This is not a COVID story.
It’s a Mother’s Day story.
Hang in with me here.
On a sunny Arlington day last month, I spent nearly four hours inside the spacious Arlington ISD’s Career and Technical Center during the Family Expo and Resource Fair. This annual gathering, put on by the school district and the sorority Alpha Kappa Alpha, gives families a glimpse into student-aid resources they might not know about.
I spent most of my time in a couple of adjoining rooms, where fathers, mothers, and gleefully curious kids concocted machines out of LEGOs.
On my way out, I ran into Tisha Montgomery, a mother of three whose kids are scattered enough age-wise to represent AISD elementary, junior high, and high schools.
Here’s what stopped me: I overheard Montgomery grumbling about Mother’s Day and how the chances of her kids even knowing it was Mother’s Day were, as she coined it, “dubious.”
Montgomery is a former English teacher, so I expected her to use “dubious” in casual conversation; what I didn’t get was the less-than-flattering adjectives she attached to her high schooler. Montgomery said Mother’s Day BC—before COVID—was better, partly because her kids relied on her husband to steer them in the right direction to select and buy a Mother’s Day gift. He even paid the cash to get them.
Now, she said, her kids have become so independent in their thinking that they refuse Dad’s advice and money and head off to Parks Mall on their own. Just drop us off, Dad.
Apparently, independent thinking isn’t synonymous with good gift-giving.
Montgomery said her high schooler bought her an ab roller (complete with knee pads) and bragged about how it was the best, most effective gadget around to get rid of, well, you know what.
Her daughter might have topped big brother with wrinkle cream.
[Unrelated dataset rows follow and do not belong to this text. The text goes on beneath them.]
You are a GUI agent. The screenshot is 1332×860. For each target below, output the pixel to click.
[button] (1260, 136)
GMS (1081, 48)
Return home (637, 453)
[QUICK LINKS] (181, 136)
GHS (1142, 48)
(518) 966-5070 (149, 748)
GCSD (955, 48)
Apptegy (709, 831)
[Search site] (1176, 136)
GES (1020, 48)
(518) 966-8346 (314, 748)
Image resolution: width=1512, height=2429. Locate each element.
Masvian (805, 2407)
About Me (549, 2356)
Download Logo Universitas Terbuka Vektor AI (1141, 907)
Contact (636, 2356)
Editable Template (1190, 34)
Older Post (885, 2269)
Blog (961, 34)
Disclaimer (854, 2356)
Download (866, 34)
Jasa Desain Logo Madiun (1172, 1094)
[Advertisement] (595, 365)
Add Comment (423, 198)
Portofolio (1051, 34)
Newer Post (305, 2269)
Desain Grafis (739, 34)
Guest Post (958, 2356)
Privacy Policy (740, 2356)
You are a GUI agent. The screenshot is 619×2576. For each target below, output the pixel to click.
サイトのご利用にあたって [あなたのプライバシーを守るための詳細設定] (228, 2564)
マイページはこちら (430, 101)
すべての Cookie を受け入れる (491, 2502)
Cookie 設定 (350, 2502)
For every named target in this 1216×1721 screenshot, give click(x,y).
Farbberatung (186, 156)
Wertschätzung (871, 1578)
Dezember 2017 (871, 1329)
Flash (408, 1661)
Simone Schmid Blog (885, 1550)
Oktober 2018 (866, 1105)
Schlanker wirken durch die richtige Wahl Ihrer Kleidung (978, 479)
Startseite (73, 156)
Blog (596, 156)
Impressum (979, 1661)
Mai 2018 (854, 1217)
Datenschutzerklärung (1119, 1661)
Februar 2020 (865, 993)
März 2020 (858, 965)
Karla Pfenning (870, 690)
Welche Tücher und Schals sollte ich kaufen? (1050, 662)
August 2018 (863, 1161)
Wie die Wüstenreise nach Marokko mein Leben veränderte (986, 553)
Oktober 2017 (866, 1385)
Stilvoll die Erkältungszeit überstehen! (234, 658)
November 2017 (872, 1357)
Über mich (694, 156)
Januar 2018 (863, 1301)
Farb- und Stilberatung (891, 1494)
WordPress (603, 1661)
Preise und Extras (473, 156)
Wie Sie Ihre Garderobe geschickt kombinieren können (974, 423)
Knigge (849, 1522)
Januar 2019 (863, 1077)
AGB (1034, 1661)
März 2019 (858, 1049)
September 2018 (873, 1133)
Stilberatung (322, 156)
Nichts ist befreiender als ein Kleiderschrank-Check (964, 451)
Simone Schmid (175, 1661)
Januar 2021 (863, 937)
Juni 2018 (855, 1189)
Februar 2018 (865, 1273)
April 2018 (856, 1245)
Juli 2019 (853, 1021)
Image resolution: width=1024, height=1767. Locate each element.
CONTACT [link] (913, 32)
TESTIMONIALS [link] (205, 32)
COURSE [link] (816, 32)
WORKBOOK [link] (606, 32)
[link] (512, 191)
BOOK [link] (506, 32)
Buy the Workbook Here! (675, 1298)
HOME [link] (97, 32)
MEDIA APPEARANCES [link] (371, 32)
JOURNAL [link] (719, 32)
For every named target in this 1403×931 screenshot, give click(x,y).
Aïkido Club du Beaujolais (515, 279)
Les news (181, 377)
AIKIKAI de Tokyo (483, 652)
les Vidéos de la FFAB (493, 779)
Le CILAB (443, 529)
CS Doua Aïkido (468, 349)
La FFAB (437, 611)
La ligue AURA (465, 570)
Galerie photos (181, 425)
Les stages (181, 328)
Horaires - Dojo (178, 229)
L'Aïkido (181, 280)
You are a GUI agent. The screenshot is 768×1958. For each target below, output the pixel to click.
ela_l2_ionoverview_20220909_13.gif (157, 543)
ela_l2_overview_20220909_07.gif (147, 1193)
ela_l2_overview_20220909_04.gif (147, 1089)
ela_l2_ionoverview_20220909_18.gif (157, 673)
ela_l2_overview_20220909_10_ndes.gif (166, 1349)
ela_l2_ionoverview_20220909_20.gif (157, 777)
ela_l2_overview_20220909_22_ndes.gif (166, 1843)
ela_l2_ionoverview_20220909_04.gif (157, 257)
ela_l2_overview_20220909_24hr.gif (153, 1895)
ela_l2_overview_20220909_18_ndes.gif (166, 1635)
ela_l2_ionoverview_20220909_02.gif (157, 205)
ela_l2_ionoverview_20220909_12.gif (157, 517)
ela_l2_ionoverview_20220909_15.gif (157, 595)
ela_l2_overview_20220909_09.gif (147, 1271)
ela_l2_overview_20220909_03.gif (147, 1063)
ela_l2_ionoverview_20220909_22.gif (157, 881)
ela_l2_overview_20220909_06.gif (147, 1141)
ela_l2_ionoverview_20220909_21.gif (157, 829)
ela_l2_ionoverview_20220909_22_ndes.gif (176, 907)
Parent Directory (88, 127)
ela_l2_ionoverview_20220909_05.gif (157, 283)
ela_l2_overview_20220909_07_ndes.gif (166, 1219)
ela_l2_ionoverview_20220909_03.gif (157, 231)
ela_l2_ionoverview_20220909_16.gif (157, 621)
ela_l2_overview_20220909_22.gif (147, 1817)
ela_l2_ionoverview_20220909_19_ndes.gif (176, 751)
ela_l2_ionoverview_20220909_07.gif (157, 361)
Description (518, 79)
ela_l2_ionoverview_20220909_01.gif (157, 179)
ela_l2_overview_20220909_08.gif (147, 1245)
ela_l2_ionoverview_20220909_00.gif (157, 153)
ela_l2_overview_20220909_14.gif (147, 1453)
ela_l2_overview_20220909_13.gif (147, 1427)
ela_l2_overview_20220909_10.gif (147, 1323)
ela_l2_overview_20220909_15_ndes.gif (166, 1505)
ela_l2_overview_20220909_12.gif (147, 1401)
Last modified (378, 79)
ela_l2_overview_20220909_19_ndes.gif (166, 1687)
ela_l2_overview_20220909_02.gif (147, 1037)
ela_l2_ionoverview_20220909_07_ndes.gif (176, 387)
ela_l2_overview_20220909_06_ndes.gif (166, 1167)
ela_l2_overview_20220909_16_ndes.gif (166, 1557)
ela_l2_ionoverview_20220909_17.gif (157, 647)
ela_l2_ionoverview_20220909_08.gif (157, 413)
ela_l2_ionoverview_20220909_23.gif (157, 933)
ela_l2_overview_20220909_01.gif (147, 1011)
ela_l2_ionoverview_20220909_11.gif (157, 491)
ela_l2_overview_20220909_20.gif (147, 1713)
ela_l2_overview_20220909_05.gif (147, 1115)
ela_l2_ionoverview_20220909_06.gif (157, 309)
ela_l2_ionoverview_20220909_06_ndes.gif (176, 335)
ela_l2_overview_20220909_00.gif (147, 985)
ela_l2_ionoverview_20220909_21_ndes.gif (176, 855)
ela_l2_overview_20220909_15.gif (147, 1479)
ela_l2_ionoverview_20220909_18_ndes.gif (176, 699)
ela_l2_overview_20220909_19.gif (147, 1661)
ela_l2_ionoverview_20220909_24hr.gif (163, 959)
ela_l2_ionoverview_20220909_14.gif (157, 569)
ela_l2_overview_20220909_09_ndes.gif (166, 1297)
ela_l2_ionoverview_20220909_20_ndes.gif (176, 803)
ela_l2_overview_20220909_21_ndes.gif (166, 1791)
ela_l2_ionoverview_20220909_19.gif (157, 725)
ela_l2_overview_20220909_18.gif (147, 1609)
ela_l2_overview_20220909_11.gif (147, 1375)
Two jars’ worth was put in a box and covered in H-a-p-p-y B-i-r-t-h-d-a-y wrapping paper.
Mom blamed it all on COVID, saying that doing school work from home with no one guiding them gave her kids unprecedented control and autonomy, that they could do things independently.
“On one hand, you want them to be independent,” Montgomery tells me. “On the other hand, what’s the downside of that independence?”
“Two jars’ worth of wrinkle cream?”
My light joke didn’t amuse her.
I am still trying to figure out this whole BC thing, so I asked Nicole Bridges, who teaches fifth-grade math and science. She was at the event with her daughter, Skylar.
“Yes, they consider themselves self-sufficient,” Bridges says of her students. “You offer help, and they say, ‘I can handle it. I can figure it out. I don’t need a teacher in class to help me with this.’
“Before COVID, it was more teacher-led. Now, it’s more student-led, and they want to express their feelings. I often hear, ‘Oh, I don’t like that.’ Their opinions are strong.”
Isn’t this good, I ask?
“It’s great,” Bridges says. “Until they need help, don’t ask and finish an assignment that’s completely wrong.”
As a teacher and mother, Bridges says moms have to deal with this newfound freedom at home. I didn’t ask her how well Skylar has done with Mother’s Day gifts—she was sitting right there and wasn’t wearing the customary teenage gear (headphones) —but I did ask Felicia Barr, mother of two, who laughed out loud before saying, “She got me pajamas, which is what she got me last year and the year before that. And it’s the same pajamas—just different colors.”
She agreed with the COVID aftermath, saying the autonomy of working alone has given her kids a false sense of I-Can-Do-This-By-Myself.
While it’s terrific that some COVID kids got a good taste of independent thinking, it doesn’t appear to have boded well for Mother’s Day gift-giving.
I used to tell my kids what their mom wanted most: one, a surprise, and two, something she wanted but not necessarily needed.
Needs are one click away on Amazon.
Ultimately, moms want to feel loved and appreciated on Their Day.
I don’t think pajamas fall in that category.